In [1]:
#Importing librabries
from sklearn.ensemble import GradientBoostingClassifier, GradientBoostingRegressor
import numpy as np
import pandas as pd
import matplotlib.pyplot as plt
from sklearn.preprocessing import StandardScaler
from sklearn.impute import SimpleImputer
from sklearn.preprocessing import LabelEncoder
from sklearn.model_selection import train_test_split, cross_val_score, RandomizedSearchCV
from sklearn.preprocessing import OneHotEncoder
from sklearn.metrics import accuracy_score, confusion_matrix, mean_squared_error, mean_absolute_error, r2_score
from sklearn import preprocessing
from scipy.stats import randint, uniform

import warnings
warnings.filterwarnings("ignore")

In [2]:
#Initializing an empty dataframe for storing the data after each iteration
results_df = pd.DataFrame(columns=['n_estimators', 'learning_rate', 'max_depth', 'max_features', 'mean_test_score'])

In [3]:
#Loading the dataset
file_path = "./dataset.csv"
try:
    dataset = pd.read_csv(file_path)
except FileNotFoundError:
    print("File not found.
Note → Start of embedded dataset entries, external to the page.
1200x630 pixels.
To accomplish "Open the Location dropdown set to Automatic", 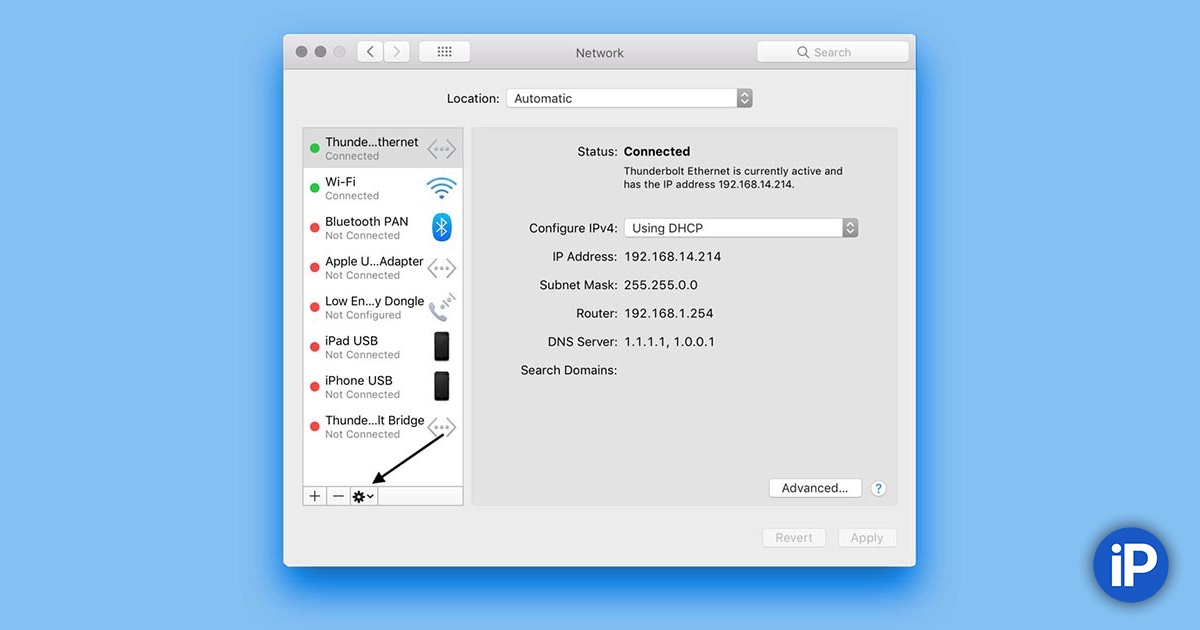I will pyautogui.click(x=629, y=98).
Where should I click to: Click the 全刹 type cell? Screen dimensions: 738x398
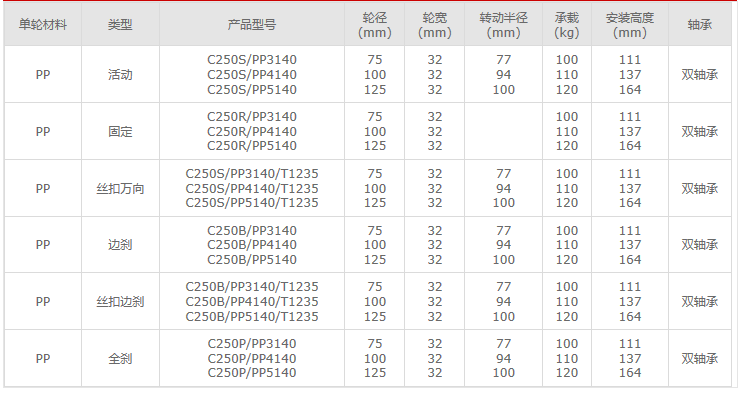(x=120, y=358)
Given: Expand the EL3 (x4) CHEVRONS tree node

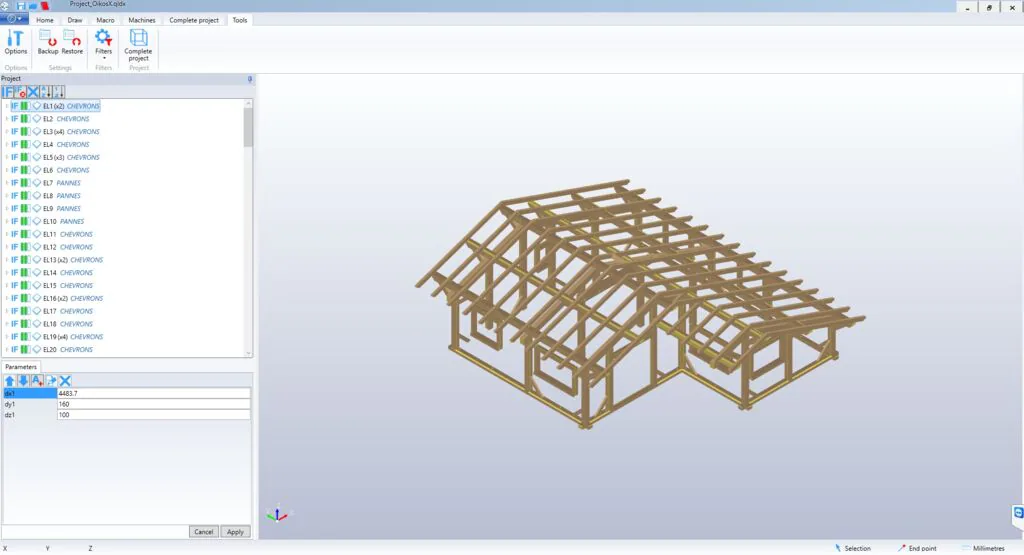Looking at the screenshot, I should (x=6, y=132).
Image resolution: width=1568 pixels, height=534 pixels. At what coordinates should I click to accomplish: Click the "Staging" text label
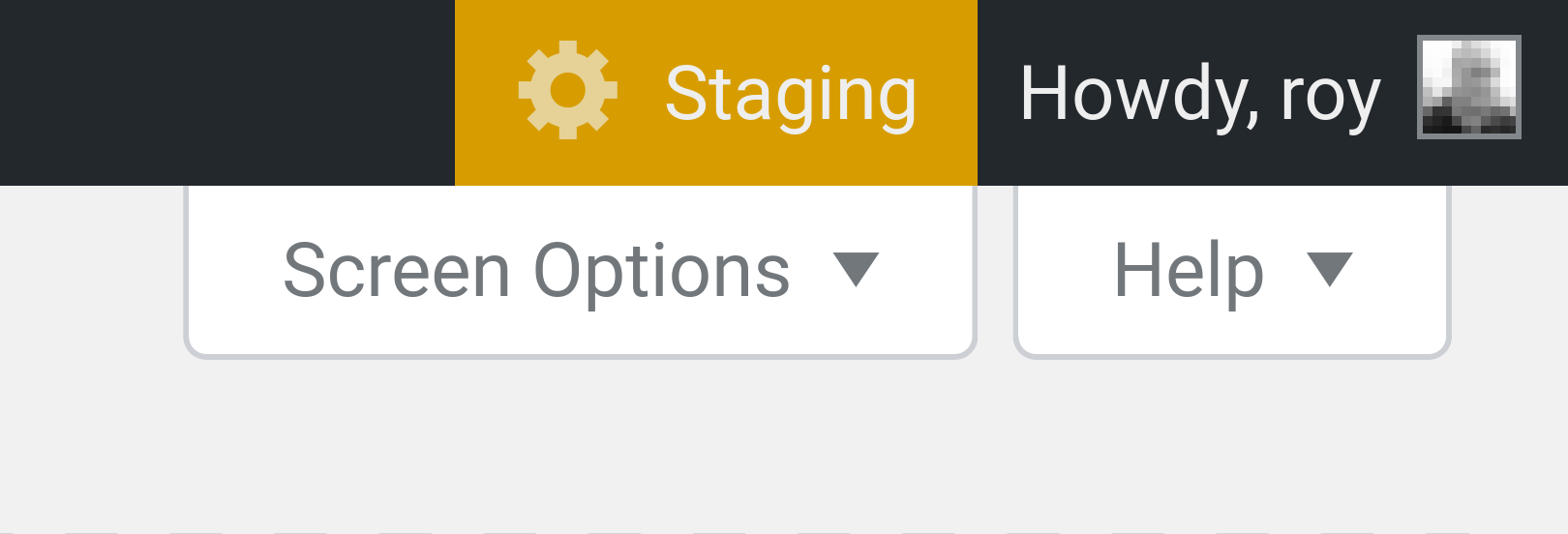point(791,95)
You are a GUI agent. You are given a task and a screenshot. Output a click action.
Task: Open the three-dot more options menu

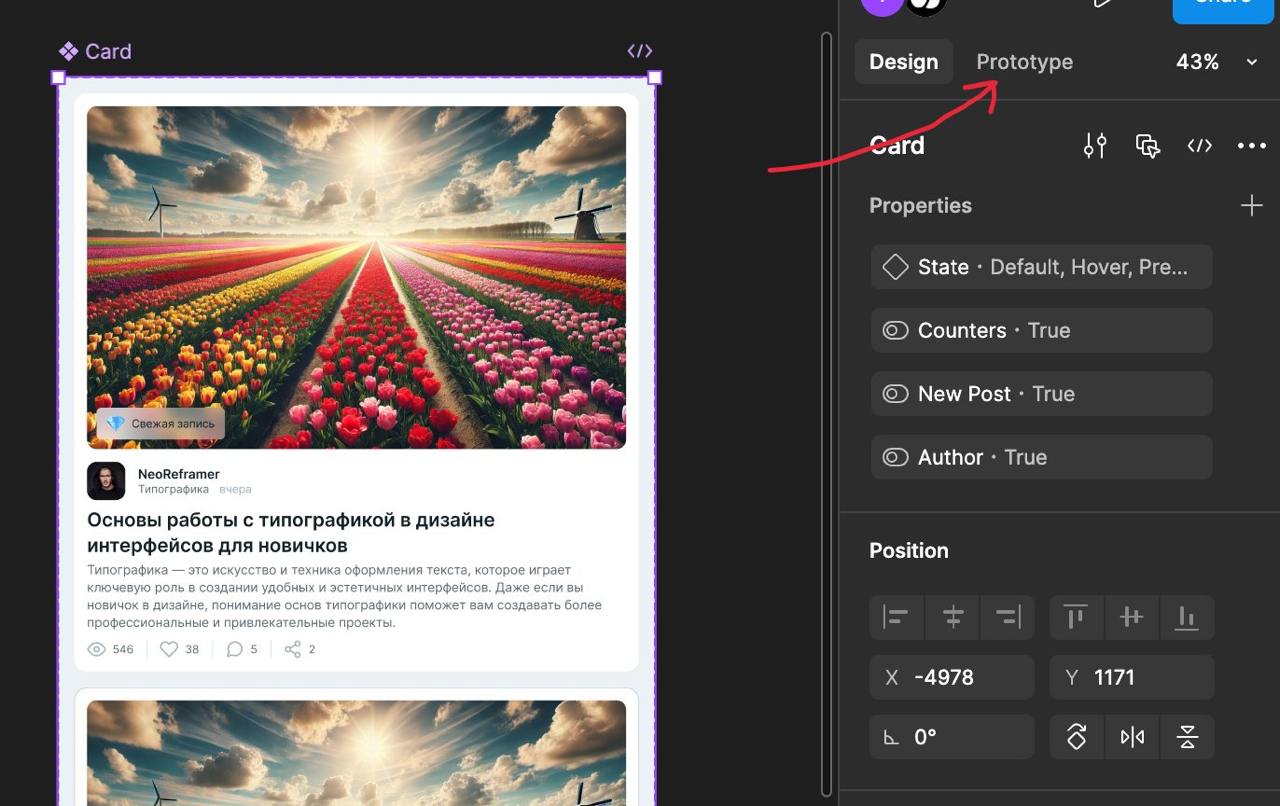coord(1251,146)
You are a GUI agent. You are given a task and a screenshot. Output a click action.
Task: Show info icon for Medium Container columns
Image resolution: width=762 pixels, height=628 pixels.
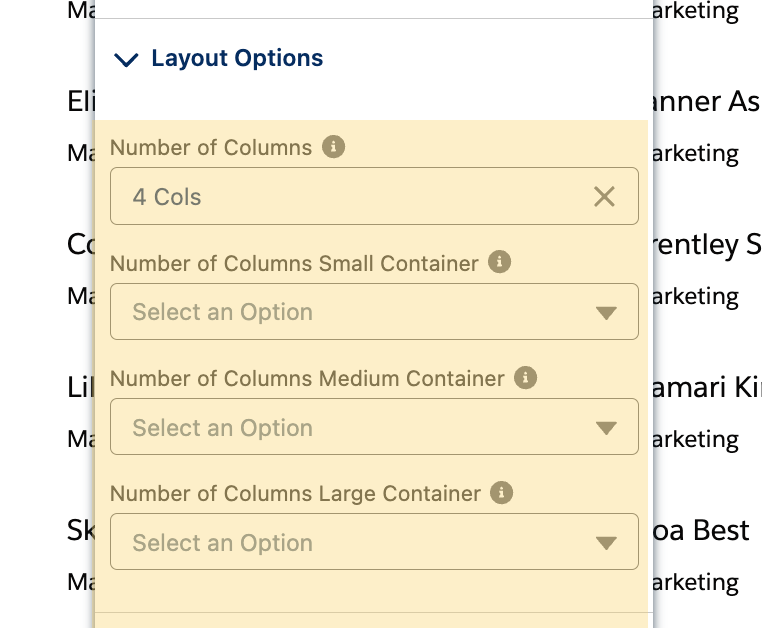(x=526, y=378)
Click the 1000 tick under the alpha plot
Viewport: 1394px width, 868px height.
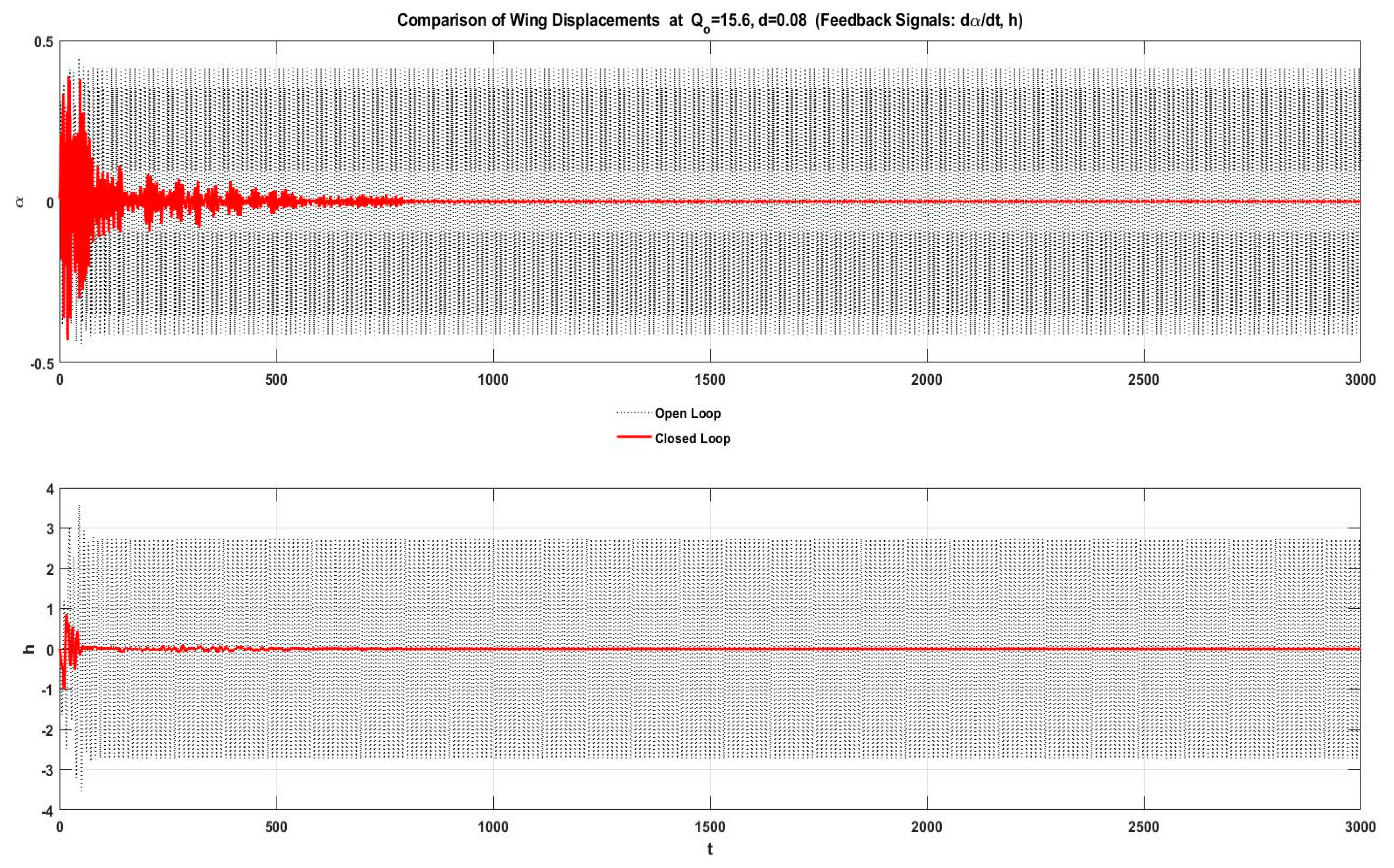[493, 380]
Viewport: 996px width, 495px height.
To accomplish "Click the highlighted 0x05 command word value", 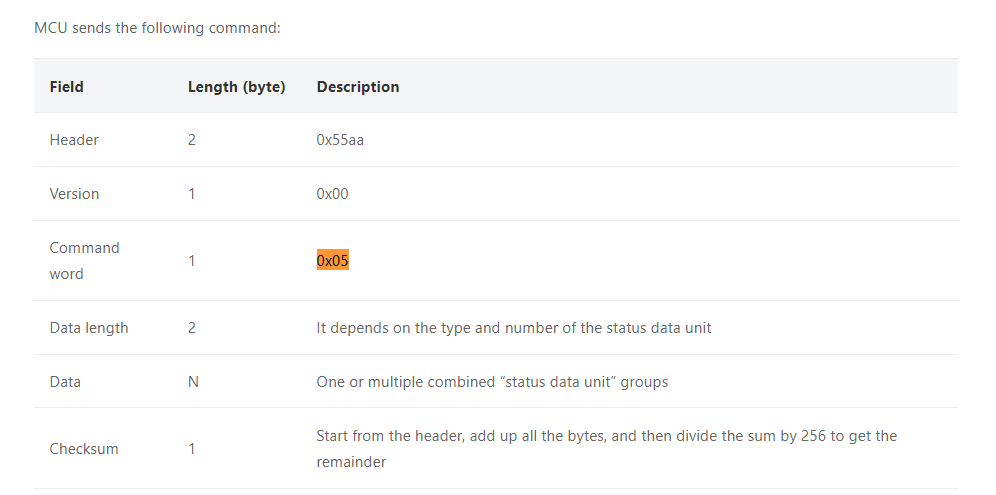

Please check the path and try again.")
    exit(1)

In [4]:
#Verify if dataset is a dataframe
if not isinstance(dataset, pd.DataFrame):
    print("Dataset is not a dataframe. Please check the file and try again.")
    exit(1)
    

In [5]:
encoder = LabelEncoder()
y = encoder.fit_transform(dataset['koi_disposition'])

dataset_numeric = dataset.dropna(subset=['koi_score'])

#Save the 'koi_disposition' column in a variable and drop it from the dataset
koi_disposition_column = dataset['koi_disposition']

non_numeric_columns = dataset.select_dtypes(exclude=['number']).columns

#Drop 'koi_disposition' and any other non-numeric columns from the dataset
dataset_numeric = dataset.drop(columns=non_numeric_columns)

dataset_numeric['koi_disposition'] = koi_disposition_column


In [6]:
#Split the dataset into training and testing sets
X_train, X_test, y_train, y_test = train_test_split(dataset_numeric.drop(columns=['koi_disposition']), y, test_size=0.2, random_state=42)

In [7]:
#Handle missing values using SimpleImputed for the training and testing sets
imputer = SimpleImputer(strategy='mean')
X_train_imputed = imputer.fit_transform(X_train)
X_test_imputed = imputer.transform(X_test)

In [8]:
#Scaling the training and testing sets
scaler = StandardScaler().fit(X_train_imputed)
X_train_scaled = scaler.transform(X_train_imputed)
X_test_scaled = scaler.transform(X_test_imputed)

In [9]:
#Setting initial ranges for hyperparameters
param_ranges = {
    'n_estimators': (90, 130),
    'learning_rate': (0.01, 0.1),
    'max_depth': (5, 15),
    'max_features': ['sqrt', 'log2', None]
}

#Setting the number of iterations
n_iter = 200

In [10]:
# Perform multiple iterations of the hyperparameter tuning
for i in range(n_iter):
    print(f"Iteration {i+1}/{n_iter}")

    # Sample hyperparameters from the ranges
    params = {
        'n_estimators': np.random.randint(param_ranges['n_estimators'][0], param_ranges['n_estimators'][1]),
        'learning_rate': np.random.uniform(param_ranges['learning_rate'][0], param_ranges['learning_rate'][1]),
        'max_depth': np.random.randint(param_ranges['max_depth'][0], param_ranges['max_depth'][1]),
        'max_features': np.random.choice(param_ranges['max_features'])
    }

    print(f"Sampled Parameters: {params}")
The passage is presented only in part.